I agree, problem sets would be awesome and very helpful. As an idea, in order to cut down on pages you could include a page or two of problems at the end of most chapters (or at least the most applicable chapters). And, instead of having lengthy explanations in an appendix, you could simply create a Jupyter Notebook for those (heck, you could even finish many of the explanations after the book is already released). I'm sure you know of options where we could use digital keys to view or print such documents if and only if we bought your book.

Thanks Wes!

On Apr 4, 2017 2:19 PM, "Vincent Lingle-Munos" notifications@github.com wrote:

Hi Wes, one thing I always think is helpful when learning from a book is problem sets. I realize your page count is probably going to be pretty high, but I do think it would make it a better overall resource.

— You are receiving this because you were mentioned. Reply to this email directly, view it on GitHub https://github.com/wesm/pydata-book/issues/37#issuecomment-291587766, or mute the thread https://github.com/notifications/unsubscribe-auth/AMc82RPvAUfY0z8A3_8cUX3O_kcAtQdVks5rsonOgaJpZM4IMqb3 .
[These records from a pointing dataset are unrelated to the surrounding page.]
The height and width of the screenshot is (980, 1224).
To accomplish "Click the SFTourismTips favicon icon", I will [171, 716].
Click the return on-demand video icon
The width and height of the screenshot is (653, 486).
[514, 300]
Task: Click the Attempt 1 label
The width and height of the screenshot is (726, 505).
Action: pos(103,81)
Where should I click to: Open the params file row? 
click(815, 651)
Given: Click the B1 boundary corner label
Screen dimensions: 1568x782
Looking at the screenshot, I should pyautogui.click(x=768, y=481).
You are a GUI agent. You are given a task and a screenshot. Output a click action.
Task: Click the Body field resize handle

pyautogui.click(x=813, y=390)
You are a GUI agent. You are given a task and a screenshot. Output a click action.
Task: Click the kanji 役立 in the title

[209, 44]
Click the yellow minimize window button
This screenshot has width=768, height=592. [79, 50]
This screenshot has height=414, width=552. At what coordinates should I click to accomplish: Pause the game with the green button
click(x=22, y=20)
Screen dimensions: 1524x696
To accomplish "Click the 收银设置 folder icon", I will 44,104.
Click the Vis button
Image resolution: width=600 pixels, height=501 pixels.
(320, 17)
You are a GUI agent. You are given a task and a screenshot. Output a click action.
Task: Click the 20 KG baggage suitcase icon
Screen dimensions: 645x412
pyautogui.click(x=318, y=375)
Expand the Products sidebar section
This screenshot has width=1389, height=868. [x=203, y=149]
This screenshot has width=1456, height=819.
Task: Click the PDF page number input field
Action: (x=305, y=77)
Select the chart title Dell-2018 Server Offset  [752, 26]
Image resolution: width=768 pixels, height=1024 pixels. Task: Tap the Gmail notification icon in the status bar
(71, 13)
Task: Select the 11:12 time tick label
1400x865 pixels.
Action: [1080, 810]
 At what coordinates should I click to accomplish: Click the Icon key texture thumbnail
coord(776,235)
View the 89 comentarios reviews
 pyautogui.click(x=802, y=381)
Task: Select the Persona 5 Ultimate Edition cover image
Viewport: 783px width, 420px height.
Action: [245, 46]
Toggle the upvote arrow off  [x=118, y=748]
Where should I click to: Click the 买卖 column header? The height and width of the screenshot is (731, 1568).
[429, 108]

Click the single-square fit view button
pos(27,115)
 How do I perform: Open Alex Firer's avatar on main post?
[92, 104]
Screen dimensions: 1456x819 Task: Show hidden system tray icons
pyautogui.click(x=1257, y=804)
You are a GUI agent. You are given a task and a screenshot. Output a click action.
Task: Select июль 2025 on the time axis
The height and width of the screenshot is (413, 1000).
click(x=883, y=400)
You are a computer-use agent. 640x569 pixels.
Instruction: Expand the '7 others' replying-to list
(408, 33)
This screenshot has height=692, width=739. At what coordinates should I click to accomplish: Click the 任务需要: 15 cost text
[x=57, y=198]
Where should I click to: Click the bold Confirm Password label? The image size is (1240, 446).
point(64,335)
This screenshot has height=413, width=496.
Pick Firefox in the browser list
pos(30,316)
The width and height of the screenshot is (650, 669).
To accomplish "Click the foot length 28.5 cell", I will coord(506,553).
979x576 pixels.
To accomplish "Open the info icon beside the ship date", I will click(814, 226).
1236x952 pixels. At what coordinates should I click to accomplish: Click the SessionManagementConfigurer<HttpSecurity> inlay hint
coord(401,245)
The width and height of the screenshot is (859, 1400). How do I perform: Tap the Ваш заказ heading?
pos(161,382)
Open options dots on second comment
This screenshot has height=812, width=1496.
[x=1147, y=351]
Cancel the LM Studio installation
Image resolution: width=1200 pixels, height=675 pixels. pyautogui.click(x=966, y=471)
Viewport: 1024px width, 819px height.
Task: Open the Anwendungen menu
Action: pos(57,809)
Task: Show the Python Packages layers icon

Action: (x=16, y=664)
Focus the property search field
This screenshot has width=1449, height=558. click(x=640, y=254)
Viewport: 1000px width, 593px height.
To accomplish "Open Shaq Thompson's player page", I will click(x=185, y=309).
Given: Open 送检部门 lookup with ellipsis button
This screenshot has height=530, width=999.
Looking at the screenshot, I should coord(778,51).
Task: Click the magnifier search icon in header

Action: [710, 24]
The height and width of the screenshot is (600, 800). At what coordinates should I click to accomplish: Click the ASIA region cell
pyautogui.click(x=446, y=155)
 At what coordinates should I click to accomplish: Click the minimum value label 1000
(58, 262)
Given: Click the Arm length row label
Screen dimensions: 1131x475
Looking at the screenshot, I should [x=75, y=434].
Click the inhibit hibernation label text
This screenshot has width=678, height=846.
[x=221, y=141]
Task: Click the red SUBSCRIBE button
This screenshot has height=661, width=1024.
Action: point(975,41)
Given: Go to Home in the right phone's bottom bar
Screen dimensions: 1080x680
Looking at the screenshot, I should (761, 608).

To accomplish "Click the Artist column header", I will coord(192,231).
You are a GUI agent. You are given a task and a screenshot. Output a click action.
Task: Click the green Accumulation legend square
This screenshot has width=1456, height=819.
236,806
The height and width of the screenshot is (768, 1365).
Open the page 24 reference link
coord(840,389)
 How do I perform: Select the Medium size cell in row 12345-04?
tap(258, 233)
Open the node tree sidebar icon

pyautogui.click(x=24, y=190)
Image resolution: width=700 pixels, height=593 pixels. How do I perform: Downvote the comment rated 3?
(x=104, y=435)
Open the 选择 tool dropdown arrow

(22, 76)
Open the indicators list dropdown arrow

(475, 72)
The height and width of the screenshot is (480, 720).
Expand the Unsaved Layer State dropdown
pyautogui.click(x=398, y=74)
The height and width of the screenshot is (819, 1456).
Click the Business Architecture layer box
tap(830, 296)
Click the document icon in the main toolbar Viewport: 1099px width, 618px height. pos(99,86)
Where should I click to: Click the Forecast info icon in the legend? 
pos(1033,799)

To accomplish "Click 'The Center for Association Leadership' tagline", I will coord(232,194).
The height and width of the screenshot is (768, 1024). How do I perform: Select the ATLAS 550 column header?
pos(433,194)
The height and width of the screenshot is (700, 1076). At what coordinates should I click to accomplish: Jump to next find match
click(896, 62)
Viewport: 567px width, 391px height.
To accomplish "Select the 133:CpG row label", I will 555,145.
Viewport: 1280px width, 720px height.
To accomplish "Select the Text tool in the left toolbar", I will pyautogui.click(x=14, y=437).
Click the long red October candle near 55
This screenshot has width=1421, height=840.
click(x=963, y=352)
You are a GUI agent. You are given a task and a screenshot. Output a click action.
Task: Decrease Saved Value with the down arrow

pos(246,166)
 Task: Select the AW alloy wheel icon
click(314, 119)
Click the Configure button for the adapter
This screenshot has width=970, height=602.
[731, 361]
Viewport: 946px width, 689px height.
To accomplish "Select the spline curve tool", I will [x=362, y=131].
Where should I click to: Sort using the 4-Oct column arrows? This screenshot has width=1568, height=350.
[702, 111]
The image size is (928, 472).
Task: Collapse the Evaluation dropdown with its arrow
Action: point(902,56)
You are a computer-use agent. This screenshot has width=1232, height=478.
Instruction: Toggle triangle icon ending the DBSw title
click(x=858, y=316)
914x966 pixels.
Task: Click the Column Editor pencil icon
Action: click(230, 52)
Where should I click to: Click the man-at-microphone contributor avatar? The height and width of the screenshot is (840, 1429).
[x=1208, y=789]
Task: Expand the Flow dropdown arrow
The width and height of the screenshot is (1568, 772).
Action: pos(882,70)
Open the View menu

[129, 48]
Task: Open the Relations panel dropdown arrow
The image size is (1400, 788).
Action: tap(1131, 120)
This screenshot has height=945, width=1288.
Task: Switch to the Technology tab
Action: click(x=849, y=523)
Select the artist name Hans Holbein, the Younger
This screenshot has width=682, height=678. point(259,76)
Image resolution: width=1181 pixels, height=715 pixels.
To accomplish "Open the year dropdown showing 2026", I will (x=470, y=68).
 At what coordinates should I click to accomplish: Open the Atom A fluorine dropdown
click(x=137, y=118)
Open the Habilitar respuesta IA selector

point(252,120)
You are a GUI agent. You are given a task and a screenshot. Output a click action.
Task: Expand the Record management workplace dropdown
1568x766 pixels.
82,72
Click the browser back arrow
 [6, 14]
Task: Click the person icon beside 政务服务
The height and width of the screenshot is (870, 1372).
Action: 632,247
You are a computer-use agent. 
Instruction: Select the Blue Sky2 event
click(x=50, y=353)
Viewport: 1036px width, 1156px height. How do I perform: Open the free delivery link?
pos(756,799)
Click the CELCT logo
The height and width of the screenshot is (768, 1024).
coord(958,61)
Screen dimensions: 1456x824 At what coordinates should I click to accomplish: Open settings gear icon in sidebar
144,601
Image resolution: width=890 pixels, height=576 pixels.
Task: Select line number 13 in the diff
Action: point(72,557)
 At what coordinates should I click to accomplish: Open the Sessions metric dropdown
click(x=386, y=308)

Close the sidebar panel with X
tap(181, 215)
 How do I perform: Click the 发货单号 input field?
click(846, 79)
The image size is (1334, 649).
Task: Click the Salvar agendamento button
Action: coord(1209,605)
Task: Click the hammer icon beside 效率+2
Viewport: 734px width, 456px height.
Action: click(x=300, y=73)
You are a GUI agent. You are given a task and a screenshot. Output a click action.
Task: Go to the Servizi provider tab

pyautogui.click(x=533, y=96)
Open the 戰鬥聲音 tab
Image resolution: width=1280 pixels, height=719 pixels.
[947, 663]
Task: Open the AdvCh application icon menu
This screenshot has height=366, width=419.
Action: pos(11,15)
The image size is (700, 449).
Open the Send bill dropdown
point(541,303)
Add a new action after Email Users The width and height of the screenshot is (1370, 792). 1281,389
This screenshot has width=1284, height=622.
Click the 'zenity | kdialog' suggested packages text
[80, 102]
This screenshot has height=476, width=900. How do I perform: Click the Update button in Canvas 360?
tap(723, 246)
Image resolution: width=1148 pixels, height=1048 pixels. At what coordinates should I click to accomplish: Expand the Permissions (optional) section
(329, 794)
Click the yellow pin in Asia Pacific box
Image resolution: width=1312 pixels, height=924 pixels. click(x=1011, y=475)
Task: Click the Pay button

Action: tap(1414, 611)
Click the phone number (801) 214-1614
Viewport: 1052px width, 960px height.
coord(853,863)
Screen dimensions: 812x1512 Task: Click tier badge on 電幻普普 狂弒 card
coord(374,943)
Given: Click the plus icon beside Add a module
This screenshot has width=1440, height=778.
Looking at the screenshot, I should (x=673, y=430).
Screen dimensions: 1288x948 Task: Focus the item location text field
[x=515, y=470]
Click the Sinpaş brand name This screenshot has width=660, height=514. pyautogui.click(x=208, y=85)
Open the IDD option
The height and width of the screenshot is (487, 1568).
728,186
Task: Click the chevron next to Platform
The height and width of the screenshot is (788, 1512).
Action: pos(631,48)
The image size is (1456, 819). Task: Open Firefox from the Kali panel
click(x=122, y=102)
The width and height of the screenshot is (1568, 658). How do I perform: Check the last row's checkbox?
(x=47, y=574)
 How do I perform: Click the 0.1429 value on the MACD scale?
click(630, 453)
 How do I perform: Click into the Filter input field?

ssantic commented 7 years ago

@wesm The 2nd Edition is looking great so far. :) Do you have any idea when the new Early Release chapters (so, Chapter 10 onwards) will be available? Thanks!

wesm commented 7 years ago

There will hopefully be at least 3-4 more early release chapters coming out this month, with the rest of the first manuscript draft appearing not long thereafter.

wesm commented 7 years ago

Thanks all for the input! I hope you enjoy the 2nd edition when it ships in a few weeks.